Using the records below, give again exactly the lines from the line that contains "Screen dimensions: 456x458" through the line that contains "Image resolution: width=1461", both ends included, and only those.

§ RECORDS SUPPLIED
# # # # #

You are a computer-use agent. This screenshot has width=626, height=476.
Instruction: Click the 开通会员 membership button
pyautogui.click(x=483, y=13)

# # # # #

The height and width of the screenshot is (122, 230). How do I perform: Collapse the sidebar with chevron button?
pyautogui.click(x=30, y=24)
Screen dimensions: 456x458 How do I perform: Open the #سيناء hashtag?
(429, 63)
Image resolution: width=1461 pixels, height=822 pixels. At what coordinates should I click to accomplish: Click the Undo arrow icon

# # # # #

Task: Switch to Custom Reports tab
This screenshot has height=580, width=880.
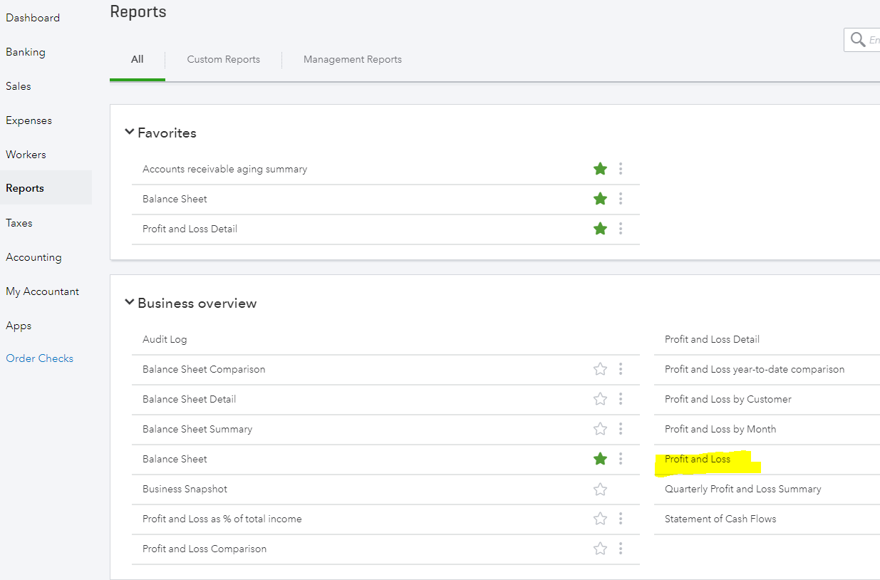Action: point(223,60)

# # # # #

§ EXERCISE RESULT
Screen dimensions: 456x458 How do I perform: Open the #سيناء hashtag?
(429, 63)
Image resolution: width=1461 pixels, height=822 pixels. At what coordinates should I click to accomplish: Click the Undo arrow icon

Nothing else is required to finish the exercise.